The family sold the property to our National Park Service in 1976 and the gardens were in near total disrepair. Although the 18th-century mansion was restored by the architectural firm, McKim, Mead and White, it took a group of truly passionate gardeners to assist the National Park Service in bringing back the elegance once found behind these walls. With the support of the Beatrix Farrand Garden Association, The National Park Foundation, The Garden Conservancy, as well as The Garden Club of America, by 1994 the gardens were not only restored, but are maintained and considered historical in their presence. Even the metal work on the gates was reproduced by an Eagle Scout. Imagine how Beatrix would feel to be shown such love for her work.
The National Park Service, being true Stewards of this Land that they are, maintain three sites in this region. The home of Franklin Delano Roosevelt, Val Kill – Eleanor Roosevelt’s home/personal space and the Vanderbilt Mansion and Grounds. Maintaining this kind of intricate beauty, on different sites that have different needs, as well as styles of gardens simply has to be a challenge. However, there are opportunities to volunteer as well as support financially towards the maintenance of this trio of abundant beauty.
Beatrix Farrand always made sure that folks knew she was a Landscape Gardener.
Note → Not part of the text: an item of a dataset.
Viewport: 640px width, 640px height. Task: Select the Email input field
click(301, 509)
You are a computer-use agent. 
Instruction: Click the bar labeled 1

Although scoffed at by her male counterparts – including Frederick Law Olmstead – as well as having a determined spirit to find out what she did not know, Beatrix was listed as one of the founding members of The American Society of Landscape Architects…AT AGE 27. Talk about honing your craft and working your way to be respected by your male peers in the 1800’s – this was and continues to be one FIERCE LANDSCAPE GARDENER! I could go on and on about Beatrix Farrand, but I would rather spend time exploring ways to visit some of her other gardens that are still in existence like Harkness State Park (formerly known as Eolia), Garland Farm, Three Rivers farm, Princeton, Yale, Thuya Garden, Asticou Azalea Gardens….as well as Dumbarton Oaks in nearby Washington, DC. I can’t spend enough time mindlessly wandering through the gardens at Dumbarton Oaks, one of the best ways to escape from it all, as it is a retreat within the City.
Thank you, Beatrix Jones- Farrand for your vision, your connectivity with the earth and your gardens that still inspire Landscape Gardeners (like myself) today.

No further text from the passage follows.